Joe Tafta follows the rules. The Simpson College junior hopes to be a U.S. marshal one day, so he’s careful about what he says and does.
But not always.
On the afternoon of April 1, Tafta says, he nearly got booted out of Dunn Library for making too much noise.
The reason: Tafta had received an e-mail informing him that he had been accepted as an intern this summer in the Miami-Dade Police Department.
Two thousand young people applied. Tafta was one of only eight who were accepted into the prestigious internship program.
“I yelled,” he says, “I was pretty excited. I almost got kicked out of the library, but it was definitely worth it.”
In Tafta, the Miami-Dade Police Department will be getting a 6-foot-3, 250-pound young man from Ottumwa who has had set his sights on law enforcement since he was a boy.
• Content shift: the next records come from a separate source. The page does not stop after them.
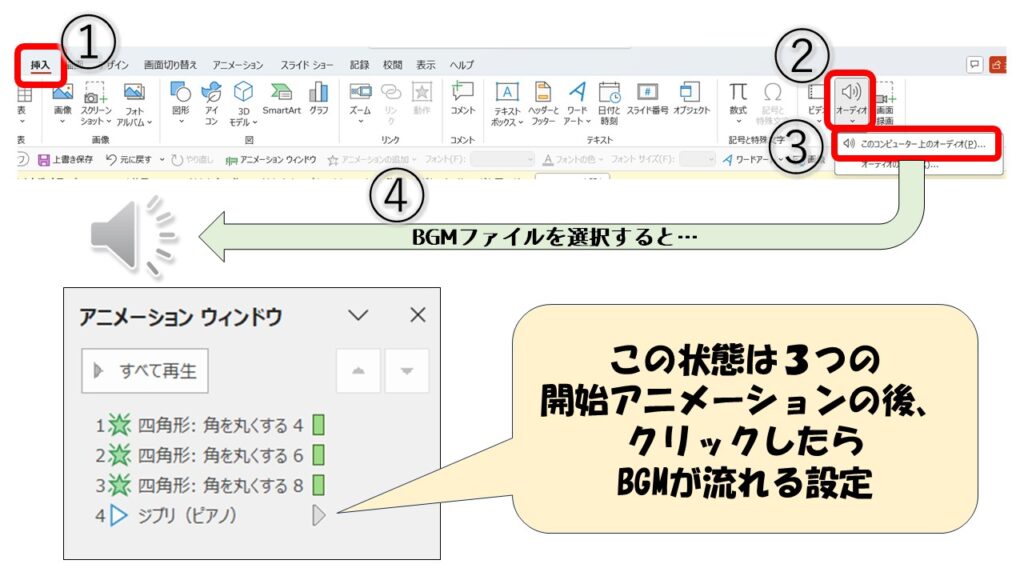Open the スライド ショー tab
Viewport: 1024px width, 576px height.
point(307,65)
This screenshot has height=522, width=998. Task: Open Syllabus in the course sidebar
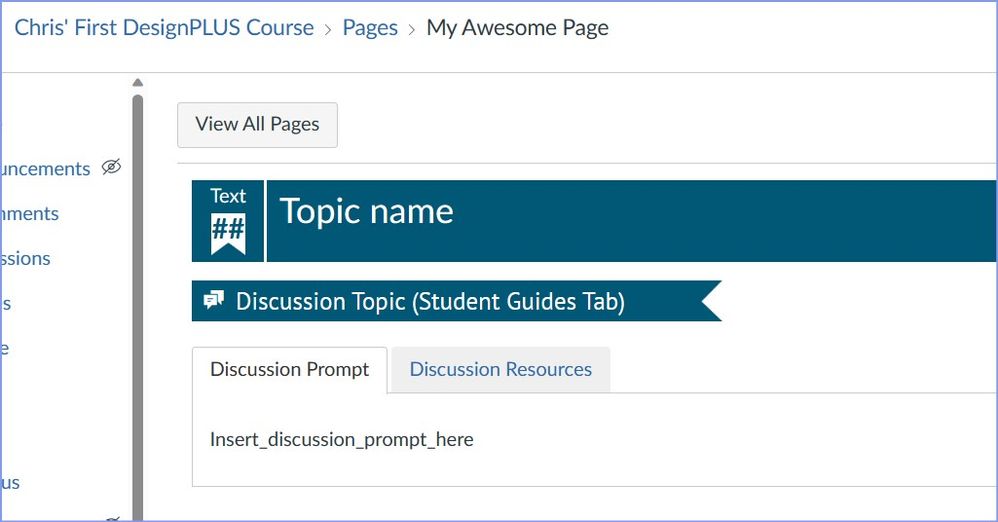10,482
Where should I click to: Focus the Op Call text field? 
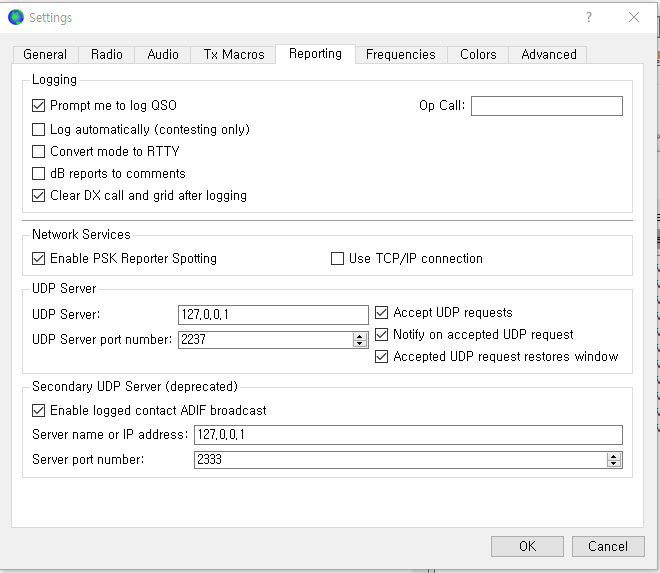(x=546, y=106)
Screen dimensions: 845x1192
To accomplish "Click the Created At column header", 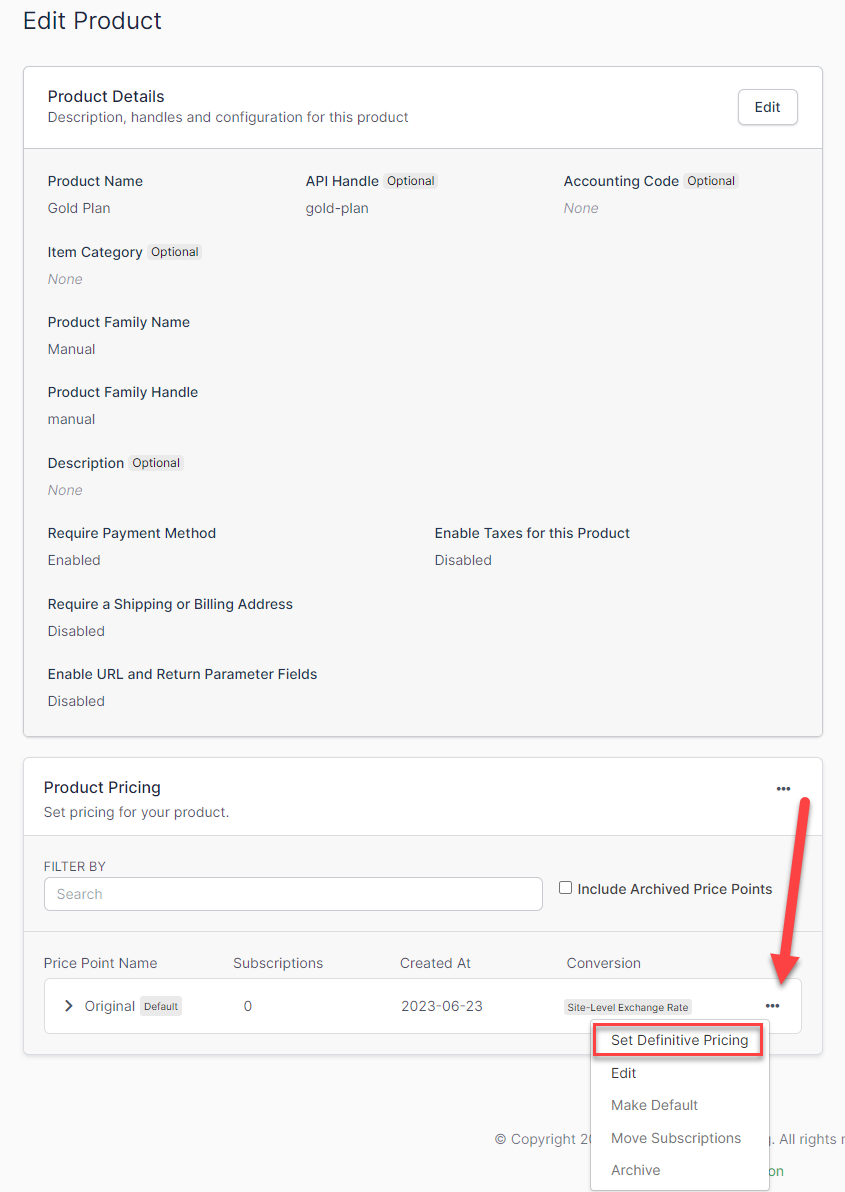I will tap(435, 963).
That’s one of the reasons he was drawn to Simpson, where he is a double major in criminal justice and business management.
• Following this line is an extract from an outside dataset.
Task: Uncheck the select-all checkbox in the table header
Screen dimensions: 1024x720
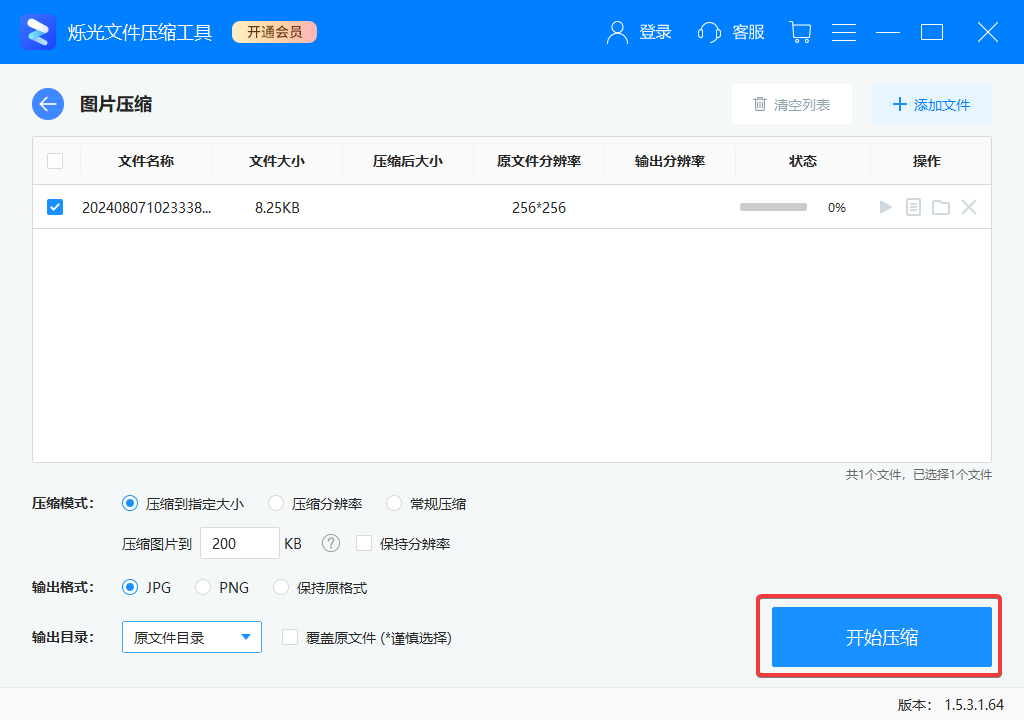Action: [54, 161]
“It’s one of the better colleges in Iowa for criminal justice,” he says. “I decided to come to college for that reason alone.”
Tafta says he has not been disappointed. Specifically, he credits his advisor, Fred Jones, professor of Sociology and Criminal Justice; Constance Kostelac, assistant professor of Sociology and Criminal Justice; and Samantha O’Hara, also an assistant professor of Sociology and Criminal Justice.
“Working with Joe has been a rewarding experience,” Jones says. “Joe is one of those students whose efforts to prepare himself for a criminal justice career go far beyond what is expected. Joe has actively pursued opportunities that will draw a distinction between himself and others entering his chosen field.”
Tafta says his Simpson professors helped show him what was possible as far as law enforcement careers, he says.
“Simpson definitely helped prepare me, with all the different classes on ethnic and societal problems,” he says.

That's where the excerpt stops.